Matthiessen makes out a thorough case for Hawthorne as a creator of genuine tragedies; but seems to exaggerate in crediting him with "a penetration no less deep than Dostoevski's into the mysteries of suffering." By far the most exciting pages of American Renaissance are those devoted to Herman Melville, "the American with the richest natural gifts as a writer." Melville had the good luck to reach the age of 25 bitterly experienced as a sailor, and virtually uneducated. He then sat down to such a ravenous use of his mind as few men can have equalled.

He could not stomach Emerson's innocent blandness towards evil: "Enough of this Plato who talks thro' his nose!" His own intuition was the antithesis of Emerson's: "Though in many of its aspects this visible world seems formed in love, the invisible spheres were formed in fright." He was more excited by Hawthorne's "great power of blackness," his "short, quick probings at the very axis of reality." Between Hawthorne and Shakespeare, Melville's genius took on a heat that flared the thin edges of insanity and that only utter exhaustion could ever quiet. Moby Dick was its Dionysian profusion; Pierre -"about the most desperate [book] in our literature"—its scalding, berserk phase.

In Moby Dick, Melville was less concerned with individual sin than with "titanic, uncontrollable forces which seem to swamp man altogether." Matthiessen makes clear his prodigious ability to manage—or to make one beast of—so rampant a tandem of allegory, symbol and fact as the white whale. He points out Ahab's complete fatalism (another violent reaction against Emerson), nominates Ahab as a "symbolical . . . American hero"—"a fearful symbol of the self-enclosed individualism that, carried to its furthest extreme, brings disaster both upon itself and upon the group of which it is part. . .

an ominous glimpse of what was to result when the Emersonian will to virtue became in less innocent natures the will to power and conquest." He also makes it abundantly clear that Melville was no mere whirlwind of tortured metaphysics but one of the most conscious democrats of his time.

After Melville, great Walt Whitman seems unfairly naive and flabby. Matthiessen observes that he saved himself from the bathetic role of an Every-Man-His-Own-Messiah only by his genuine warmth towards all other men. Though he worked at it more bravely than any other, he never created popular language: the one Whitman poem to seep through to the proletariat of the grade schools is in rocking-horse ballad meter, O Captain! My Captain! His poetry has been less influential in our time than that of his "polar opposite," the Jesuit Gerard Manley Hopkins.

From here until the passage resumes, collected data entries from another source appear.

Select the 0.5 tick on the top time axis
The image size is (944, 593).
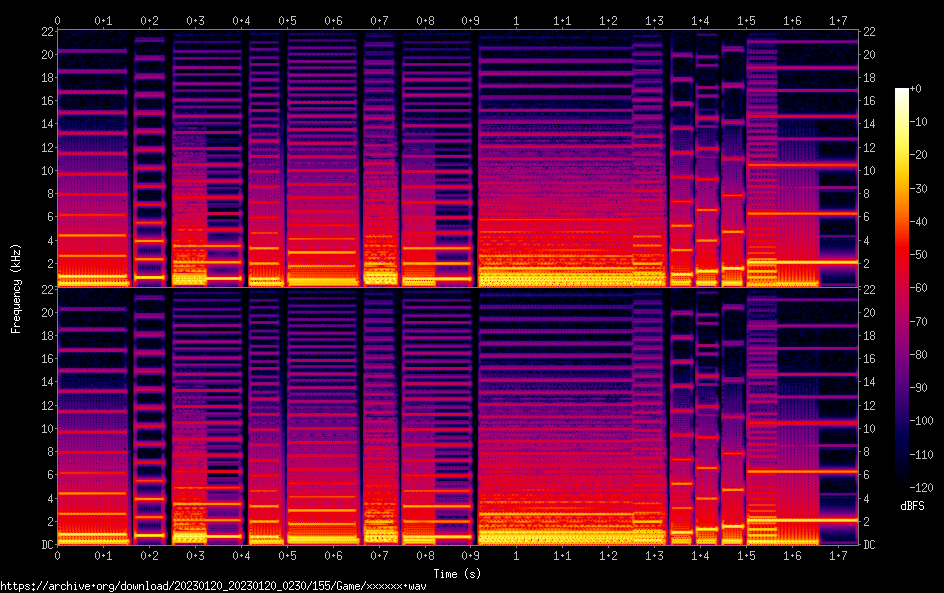tap(287, 20)
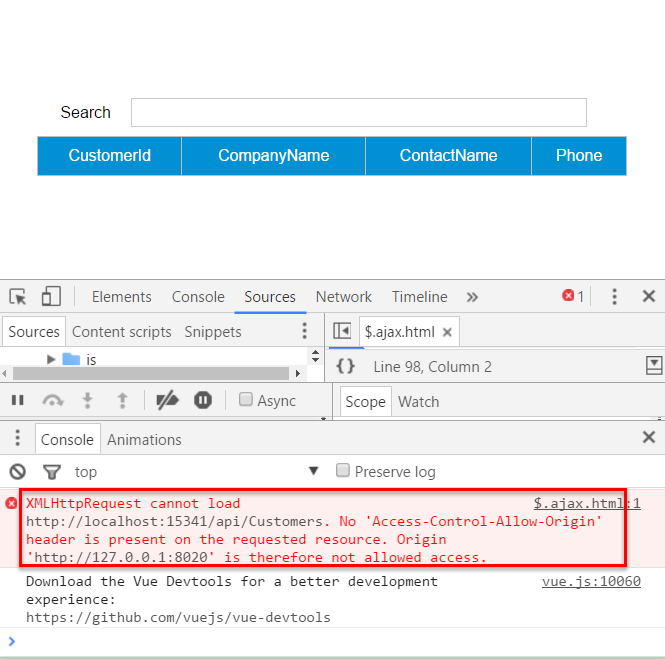Pretty-print source with curly braces icon
665x659 pixels.
point(345,367)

As for the literary descendants of Melville, there are enthusiasts like Waldo Frank and there is one man of genius, Hart Crane. Matthiessen makes nothing of him. But he does quote from Crane, as a chapter head, lines which magnificently carry the voices of both poets, and design for them a common epitaph: Then in the circuit calm of one vast coil, Its lashings charmed and malice reconciled . . . High in the azure steeps Monody shall not wake the mariner.